Marker identity (pool_key). The snooze marker is bound to a pool_key: the btrfs filesystem UUID plus the sorted per-device (devid, device_size) pairs, captured at ack time. The monitor discards a marker whose key differs from the live pool, so a marker acked on an old pool (bootstrap/recreate → new FS UUID), an old membership (add/remove → changed devid set), or an old geometry (braid replace/resize → same devid, changed device_size) cannot suppress a fresh EnospcRisk. Keying on device_size, not just devid, is what closes the same-devid replace gap: btrfs replace keeps the source devid but changes the chunk-pair capacity geometry the predicate depends on, so fsid + devids alone would stay identical. device_size is stable across ordinary fill (only used/unallocated move), so the key does not churn while a pool merely fills — it changes only on a real topology/geometry event. This is the EnospcRisk analog of the membership-change hygiene acked-stats.json gets from reconcile plus the add/remove/recover ghost-drop callers; keying the marker is self-validating, so a missed command hook cannot reintroduce the stale-marker class.

One accepted race remains: missing_count comes from btrfs filesystem show, while the live pool_key comes from a later btrfs device usage --raw probe. If a device drops between those probes, show can still report no missing devices while usage already renders the missing member as (devid, 0). Against a clean stored marker this is safe: the live key differs from the stored (devid, device_size) key, so the monitor treats it as a confirmed key mismatch, fires armed, and removes the marker; the next cycle either sees MissingDevice through show or re-probes a clean pool. The invariant is that a zero-sized device never appears in a baseline that suppresses an alert: ack never writes such a key, and the monitor never honors one already on disk.

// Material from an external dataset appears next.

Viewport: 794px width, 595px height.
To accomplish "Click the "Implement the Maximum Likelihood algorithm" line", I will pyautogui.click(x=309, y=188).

When the live key cannot be built (the probe yields no FS UUID), the monitor treats it as an identity gap, not a confirmed different pool: it fires armed if at risk but leaves any stored marker in place, so a later cycle with the FS UUID present can compare and re-arm it.

This differs from the “latched until ack even if the condition disappears” rule only in the post-ack marker (re-arm on clear), exactly as MissingDevice + missing_acked already self-re-arm via reconcile_acked_stats. The latch itself stays sticky-until-ack (merge_into_latch carries it forward), so the invariant holds.

`braid ack` acknowledges current alerts

Exit codes:

0 – current alerts acknowledged, or no active alerts needed acknowledgment
1 – pool-lock contention, or cmd_ack attempted acknowledgment and failed (for example offline btrfs-error refusal, probe/fstype error, or cleanup I/O)
2 – pre-cmd_ack setup failure (config load failure or pool-lock I/O). Reserved for “could not even attempt to acknowledge”; never emitted by cmd_ack itself.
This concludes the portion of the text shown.